━━━ Text under study

1. The human body, while at rest, expends enough energy to maintain functions that are necessary for life. This process requires a breakdown of energy molecules (Robergs & Kravitz). Broken down energy molecules are then responsible for repairing the body’s cells, maintaining immune response or storing glycogen. Adenosine Triphosphate (ATP) is the body’s source of chemical energy used to carry out cellular work. Intense exercise, like a elite runner, adds to the normal caloric expenditure.

ATP is needed due to the contractions of skeletal muscle, thus more ATP is used (Robergs & Kravitz). It is known that the high increase in caloric expenditure between sedentary individuals and runners is the contractions of skeletal muscle and the energy demands of heart (and skeletal muscles) used during exercise. Furthermore, excess post-exercise oxygen consumption (EPOC), or commonly know as “after-burn,” is the process in which the body attempts to return to pre-workout status (Vella & Kravitz). This process further increases the metabolism and burns more calories. Aerobic exercise has the greatest impact on the after-burn. This would separate sedentary individuals (some that may moderately exercising) and marathon runners. EPOC increases as the intensity or the execise increases – this greatly increases caloric expenditure (Vella & Kravitz).

2. All humans dietarily need Vitamin C. The major function of ascorbic acid is that of an antioxidant, which protect cells and their components from free-radical attack, perioxidation, and cellular damage by acting as a free-radical trap (Spallholz et al. 78, 270). The recommend daily amount (RDA) is 90mg for males and 75mg, and many Americans report using vitamin C supplements (Spallholz et al. 78, 270). However, this supplementation is not needed. Megadoses of vitamin C have yet to be proven helpful or effective (Golanty 303.) Citrus fruits and vegetables are the richest sources of vitamin C (Spallholz et al. 78, 270); and the RDA of vitamin C can easily be reached by eating recommended servings of both fruits and vegetables.

━━━━━━
━━━ Data section

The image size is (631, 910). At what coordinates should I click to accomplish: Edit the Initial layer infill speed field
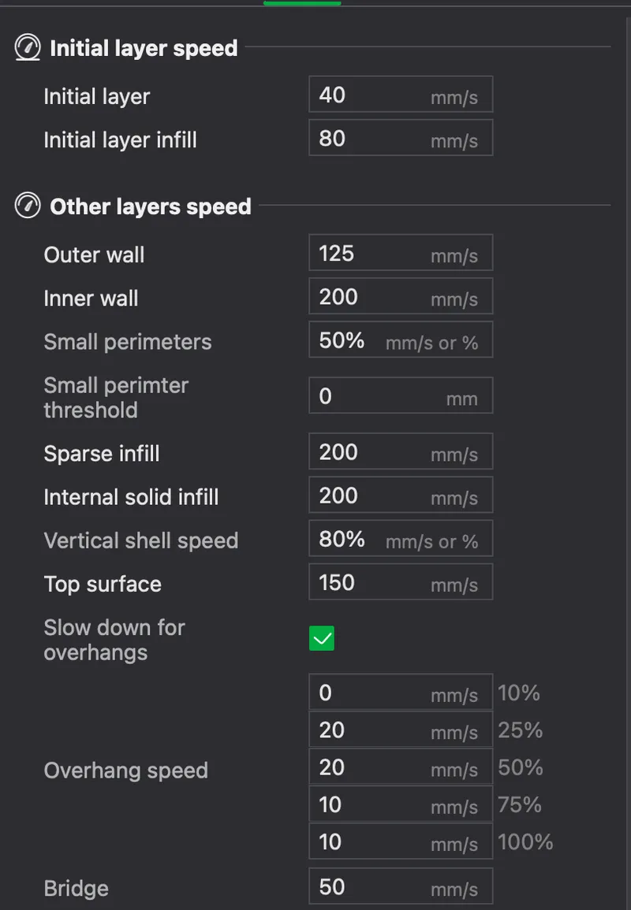point(401,138)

━━━━━━

● **Work request**
Pick up the text on exercise energy use and vitamin C after its last sentence and continue writing it.

● **Answer box**
Moreover, vitamin C is a water-soluble nutrient. Excess vitamin C that is not required is excreted through the body. The tolerable upper intake level (TL) for adults is 2,000mg of vitamin C (Thompson & Manore 274). Toxicity is only reached by taking vitamin C supplements. It will lead to prolonged nausea, diarrhea and abdominal cramps (Thompson & Manore 275). It is concluded that only smokers take additional vitamin C through food consumption due to the added oxidative stress the body endures from cigarette chemicals (Spallholz et al. 78, 270).

3. Antioxidant supplementation is not recommended, because they all have serious toxic affects. For example, vitamin A in excess of 6,000 RE daily in infants or 15,000 RE in adults can lead to serious health concerns: headache, insomnia, weight and hair loss, spontaneous abortions and birth defects (Spallholz et al 65). Vitamin E in large doses can intensify coagulation defect in vitamin K deficiency and decrease vitamin A absorption (Spallholz et al 72). These antioxidants are fat-soluble. This means that they build up within the fatty tissue, and not excreted like vitamin C. Toxicity levels are then easy to reach.

Antioxidants like vitamin A, vitamin E, vitamin C and Beta-Carotene are easily obtained by eating fruits and vegetables, while high vitamin E concentrations are found in nuts, vegetable oils and wheat germ (Spallholz et al 65, 72). Supplementation is not recommended and should not be bothered with. Deficiencies are not prevalent in developed countries.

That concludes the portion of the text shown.